### EXERCISE DIRECTIONS
Write out, word for word, every line in the data below from the one containing "Identify the click" to the one containing "Digital Marketing", both of them included.

### THE INPUT
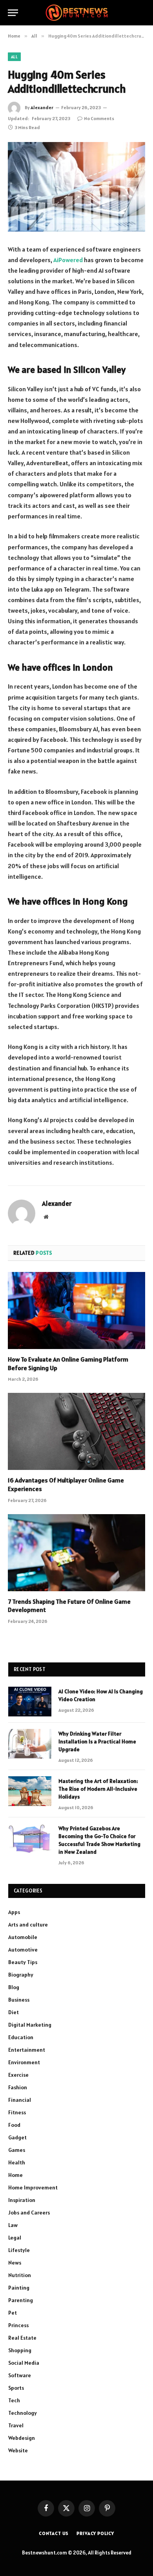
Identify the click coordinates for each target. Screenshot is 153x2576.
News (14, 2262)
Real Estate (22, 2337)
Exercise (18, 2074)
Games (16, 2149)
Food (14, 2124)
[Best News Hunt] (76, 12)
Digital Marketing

---

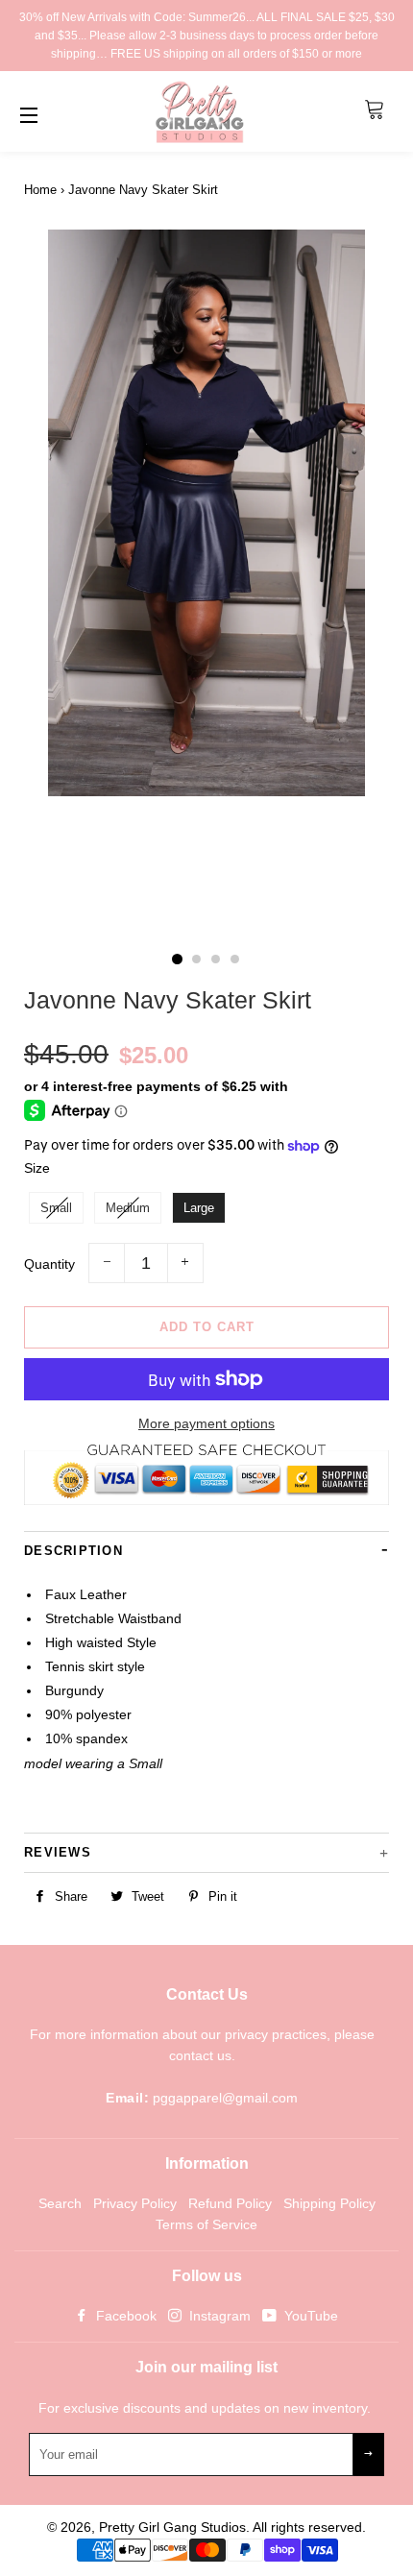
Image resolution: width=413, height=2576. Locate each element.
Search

### REPLY
Identify the click coordinates for each target. Screenshot is 153x2576.
News (14, 2262)
Real Estate (22, 2337)
Exercise (18, 2074)
Games (16, 2149)
Food (14, 2124)
[Best News Hunt] (76, 12)
Digital Marketing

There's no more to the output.